Over the years, I had developed all manner of theories as to how How I Met Your Mother would somehow get around ever introducing the title character (or, maybe, get Ted together with Robin without contradicting its founding conundrum). The “kids” would, somehow, actually not be Ted’s biological children. Future Ted would keel over from a heart attack in the finale, just before the reveal. The entire framing device would be the fantasy of an elderly Ted Mosby, dying unloved and alone.

Instead, after eight seasons–and pending some further twist I haven’t anticipated—last night’s season finale delivered: one Future Mother, in the doe-eyed person of theater actress Cristin Milioti. Kudos to the producers for somehow pulling this off, in this day and age, without the casting news getting leaked to the high heavens. Now this sets up the show’s endgame: namely, with a big question answered, will the final season be worth watching?

After watching every episode religiously for the first six seasons (and blogging many of them), I’ve drifted away from the show the past two years; this season, I was lucky if I caught one episode a month to keep up. There’s no point in re-rehearsing the reasons in detail—the show got too caught up in Barney’s wackiness, the narrative tricks that were exciting in the show’s first few seasons didn’t feel as fresh anymore.

That said, one thing that didn’t bother me over the last few seasons was whether or when the Mother would be revealed—to me, it was just an intriguing side game that only became a problem when the mechanics of it got in the way of the central stories. But now that Mom is cast and on stage, I’m hoping that the change will revitalize the show for its next and final season.

I was always going to watch the series finale anyway: there are some shows where, even if you’ve lost interest, you’re invested enough that you have to come home in the end. That’s what, say, The O.C. and Dawson’s Creek were like for me—really, my attachment to HIMYM is more like the kind I’d usually have to a soap not a sitcom. I’ve put in the man-hours to follow these characters’ lives and growth, and I want to see where they come out.

I also want the final season to feel new again, to have real stakes, which is why I hope the revelation of The Mother means the end of the teasing and the red herrings. The producers could, I guess, make season nine a string of near-misses, stretching out the time until the wedding with flashbacks and real-time episodes so that Ted and Mom don’t meet until the finale. But I’d rather they got them together as soon as possible, and spent a season actually developing a relationship between them that we can care about. I’d like to see her get to know Ted—and, as important, Marshall and Lily and Robin and Barney. Seeing the five central characters through the eyes of a new character could help us see them, after nine years, with fresh eyes again.
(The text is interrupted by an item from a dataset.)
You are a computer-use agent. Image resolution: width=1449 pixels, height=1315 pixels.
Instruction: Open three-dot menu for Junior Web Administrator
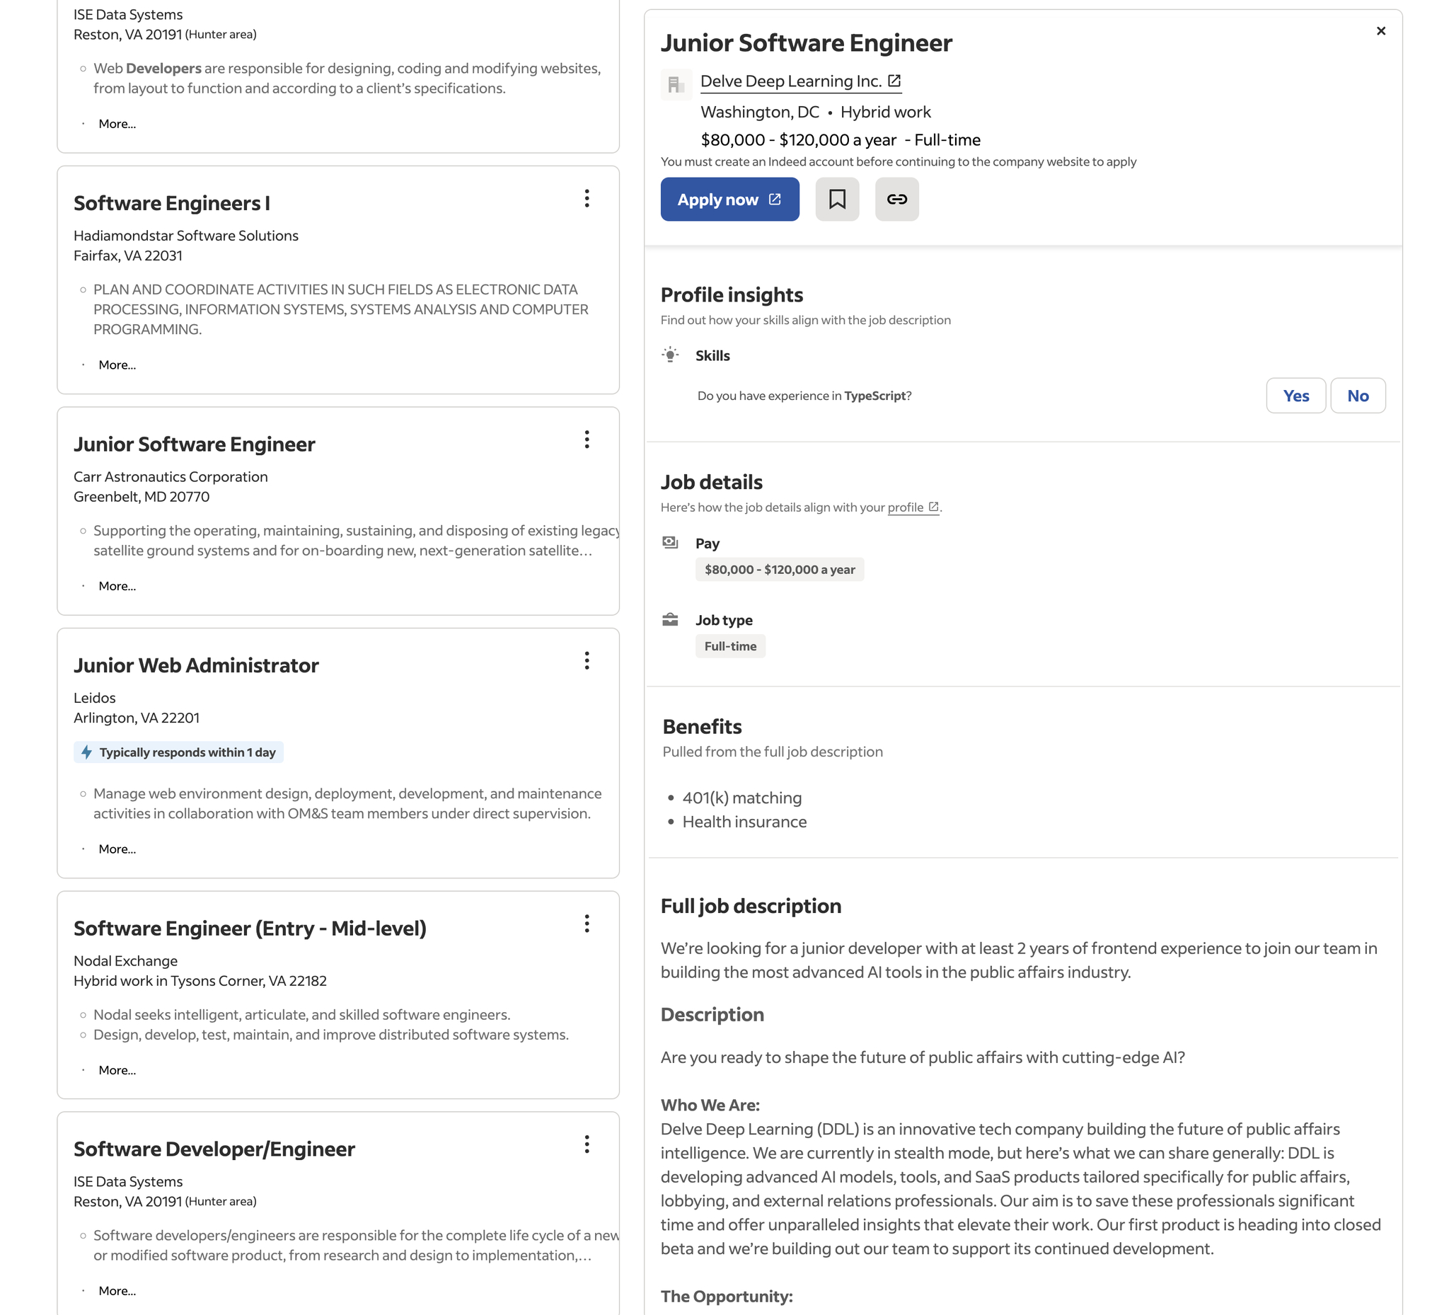[x=587, y=661]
We always knew, after all, that Ted would meet his match at some point. Let’s hope the show turns her from a plot device—an umbrella and a pair of boots—into a person. “How I met your mother” may not be nearly as interesting as “Why I fell in love with your mother.”

Update: Or maybe not! According to a statements from CBS and the producers at Alan Sepinwall’s blog, the final season will tell the story of “the longest wedding ever.” Which doesn’t necessarily mean the show can’t develop Milioti’s character before Ted meets her, it would seem, in the finale. But it does make me last optimistic that she’ll get fleshed out as a person, rather than serving as a fixture in flashbacks in which she just misses meeting Ted. Sigh.